A dispersão dos balantas por diversas regiões, segundo o historiador Carlos Lopes (2), ocorreu a partir da região do Óio, na qual Mansoa se inclui, existindo assim uma certa convergência com o que é referido na lenda.
Os balantas teriam partido do Óio, à procura de outros terrenos adaptados ao seu tipo de rizicultura, acabando por se instalar num território mais vasto, que vai desde Casamansa até ao rio Corubal.
O nome da tabanca de origem dos primeiros balantas varia consoante, a pessoa que conta a lenda.
A organização tradicional da sociedade balanta, sempre foi pouco hierarquizada, dado não aceitarem a existência de reis ou outras figuras semelhantes.
A única figura tradicional que representa o poder é o chefe da tabanca, o qual ouve o conselho dos homens grandes.
A organização dos balantas e a sua força, derivam dos seus sentimentos de igualdade, solidariedade e unidade. Não existem classes ou castas, nunca tiveram escravos ou servos e não aceitam que um membro seja evidenciado ou destacado.
O subgrupo dos balantas-mané foge à regra do que foi dito anteriormente, pois durante um breve período de tempo possuíram reis, mas a tirania e crueldade do último rei levou-os a regressarem à organização tradicional, convictos que uma só pessoa nunca deveria ter tal poder.
Os balantas-mané também chamados de balantas-bejaa (3), são balantas com ligações à etnia mandinga, e a sua cultura mostra essa ligação.
Os balantas-mané estão concentrados no sul do Senegal e na zona de fronteira da Guiné-Bissau.
Grandes trabalhadores, os balantas destacam-se também pelo seu espírito guerreiro. A palavra “balanta”, é uma palavra de origem mandinga, que significa “aquele que resiste”, foram assim designados face à sua resistência ao domínio mandinga.

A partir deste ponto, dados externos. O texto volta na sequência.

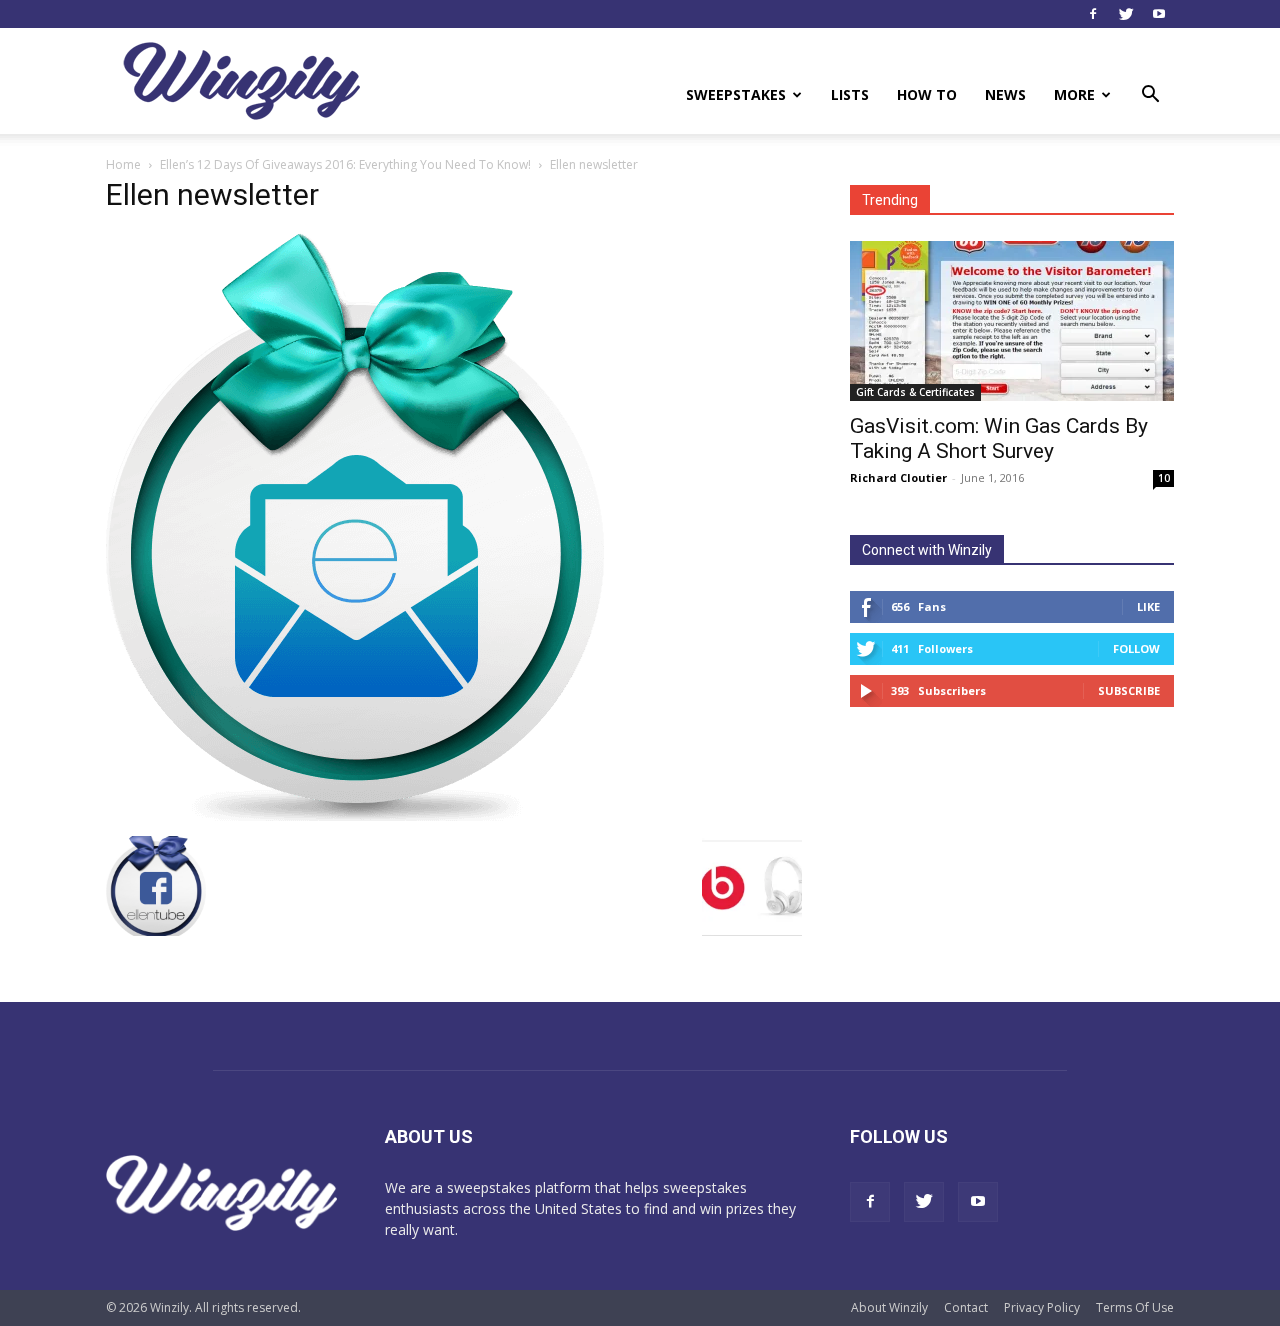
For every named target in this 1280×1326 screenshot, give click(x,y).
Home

Apesar do que foi dito anteriormente, apresenta-se a seguir uma breve história, de um nome que se destacou.
Na tabanca balanta de Kone, perto de Bula, nasceu um menino muito franzino, mas que, apesar do seu pouco peso e tamanho, era resistente.
Um dia, sem ninguém perceber porquê, um porco agarrou-o pela roupa com os dentes e largou a fugir para o mato com o menino.
As mulheres apontavam para o porco e gritavam:
- Kumba Yalá, kumba Yalá - em balanta, o porco é chamado de kumba, Yalá era o dono do porco.
Veio gente acudir aos gritos de kumba Yalá. Todos corriam atrás do porco do Yalá, mas este continuou a correr sem ninguém o conseguir fazer parar, e acabou por desaparecer no mato, deixando para trás os seus perseguidores.
A sua mãe N´Tutituti já desesperada pensava o pior, mas, depois de muito procurar o menino foi encontrado ileso, assim como o kumba do Yalá, que estava perto dele, e que afinal só o tinha querido levar a “passear”.
A partir desse dia, as pessoas que passavam pela tabanca perguntavam pelo menino do kumba Yalá.
E assim, seguindo a boa tradição balanta, em que são os acontecimentos que devem dar o nome às pessoas, ficou o menino com o nome de Kumba Yalá (4).
O menino cresceu, jogou futebol no Louletano, licenciou-se em filosofia, tornou-se um poliglota, um político, e no ano 2000 tornou-se no 8º Chefe de Estado da Guiné-Bissau. O nome de Kumba Yalá sempre o acompanhou, mesmo quando se converteu ao islamismo e mudou de nome.
Figura polémica e marcante da política guineense, Kumba Yalá, era também conhecido como o homem do barrete vermelho, do qual nunca se separava.